Chief Stump made it clear on his first day as Chief that the goal of the Springettsbury Township Police Department is to provide our community with the best professional service, to develop partnerships by placing deeper roots into our community, and to have a strong level of trust between the community and the police department.

In February 2016, Springettsbury Township Police Department voluntarily partnered with the Department of Justice (DOJ) Office of Justice Programs Diagnostic Center.  (The 30th Police Department in the entire country to partner with them.) Per Chief Stump’s request, a team from the DOJ Office of Justice Programs Diagnostic Center and Transparency Matters LLC. spent hundreds of hours interviewing a wide variety of community members and organizations as well as reviewing Springettsbury Police Departments policies, procedures, rules of conduct, training, reports, citizen complaints, internal affairs, use of force reports, and community relations.

As a way to be transparent and build the level of trust with the community, the final report was provided to the community at a Town Hall meeting in November 2016.  Chief Stump has worked with the DOJ since that time, and in April 2018, he completed every recommendation made by the DOJ.  Springettsbury Police Department has trained all its officers and many surrounding police departments in procedural justice and implicit bias.  The Springettsbury Township Police Department operates under the following guiding principles: we are here to serve our community; every member of the community deserves to be heard; they deserve a fair and neutral police department; they deserve a professional officer who knows the laws and will not only enforce the laws, but protect each person’s individual rights and treat them with dignity and respect no matter the circumstances.

Director Bob Stresak (Ret.)

Robert Stresak retired as the Executive Director for the California Commission on Peace Officer Standards and Training (POST).
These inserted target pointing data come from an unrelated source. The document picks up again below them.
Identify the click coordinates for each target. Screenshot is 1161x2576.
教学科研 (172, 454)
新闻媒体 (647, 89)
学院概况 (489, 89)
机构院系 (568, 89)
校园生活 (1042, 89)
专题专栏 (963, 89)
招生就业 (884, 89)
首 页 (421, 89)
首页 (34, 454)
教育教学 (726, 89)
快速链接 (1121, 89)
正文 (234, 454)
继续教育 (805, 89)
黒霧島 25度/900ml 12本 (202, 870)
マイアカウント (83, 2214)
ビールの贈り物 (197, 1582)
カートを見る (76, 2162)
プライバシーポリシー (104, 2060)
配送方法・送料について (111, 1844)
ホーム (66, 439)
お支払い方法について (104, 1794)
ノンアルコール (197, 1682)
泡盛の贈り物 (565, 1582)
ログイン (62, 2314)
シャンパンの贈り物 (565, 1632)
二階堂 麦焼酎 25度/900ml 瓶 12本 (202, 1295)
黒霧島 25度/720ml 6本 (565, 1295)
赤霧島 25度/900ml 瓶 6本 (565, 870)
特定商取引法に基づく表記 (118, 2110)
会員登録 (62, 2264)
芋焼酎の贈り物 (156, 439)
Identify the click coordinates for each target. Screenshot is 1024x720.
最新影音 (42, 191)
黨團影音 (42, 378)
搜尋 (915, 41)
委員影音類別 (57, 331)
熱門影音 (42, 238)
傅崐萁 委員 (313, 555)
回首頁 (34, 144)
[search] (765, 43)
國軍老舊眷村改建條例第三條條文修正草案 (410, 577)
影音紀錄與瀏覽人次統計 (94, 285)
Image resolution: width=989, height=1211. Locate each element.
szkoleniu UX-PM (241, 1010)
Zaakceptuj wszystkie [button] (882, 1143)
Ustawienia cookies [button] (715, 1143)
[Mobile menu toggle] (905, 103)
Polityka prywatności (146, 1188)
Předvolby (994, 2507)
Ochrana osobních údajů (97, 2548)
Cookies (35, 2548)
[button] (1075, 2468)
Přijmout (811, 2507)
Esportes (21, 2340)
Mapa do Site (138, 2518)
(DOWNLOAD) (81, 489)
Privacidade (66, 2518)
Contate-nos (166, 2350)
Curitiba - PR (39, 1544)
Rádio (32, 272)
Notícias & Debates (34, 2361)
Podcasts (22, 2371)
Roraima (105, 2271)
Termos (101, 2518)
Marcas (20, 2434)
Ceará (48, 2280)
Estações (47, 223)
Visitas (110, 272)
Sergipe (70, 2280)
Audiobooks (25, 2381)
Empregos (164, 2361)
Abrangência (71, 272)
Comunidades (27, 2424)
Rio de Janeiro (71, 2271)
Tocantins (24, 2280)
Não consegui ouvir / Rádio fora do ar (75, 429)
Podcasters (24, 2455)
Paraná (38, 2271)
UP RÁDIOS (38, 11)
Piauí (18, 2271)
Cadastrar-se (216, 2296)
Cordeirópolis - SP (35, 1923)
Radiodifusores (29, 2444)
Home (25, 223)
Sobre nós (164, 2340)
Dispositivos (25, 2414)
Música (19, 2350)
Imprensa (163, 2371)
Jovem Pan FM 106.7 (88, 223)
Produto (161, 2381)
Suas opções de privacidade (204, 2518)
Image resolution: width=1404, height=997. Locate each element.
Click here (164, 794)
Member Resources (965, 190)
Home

He was responsible for the oversight of 39 POST Certified academies that delivered the state mandated training standards for new police officers, the development of secured testing procedures and protocols, background investigation standards, in-service training programs, the development and delivery of learning technologies, maintaining effective liaison with State Legislative members, ensuring the timely development of legislatively mandated law enforcement training programs, ensuring the compliance of POST standards with approximately 600 law enforcement agencies within the State of California, and maintaining an effective dialogue among Chiefs, Sheriffs, labor and managerial and academic interests state wide.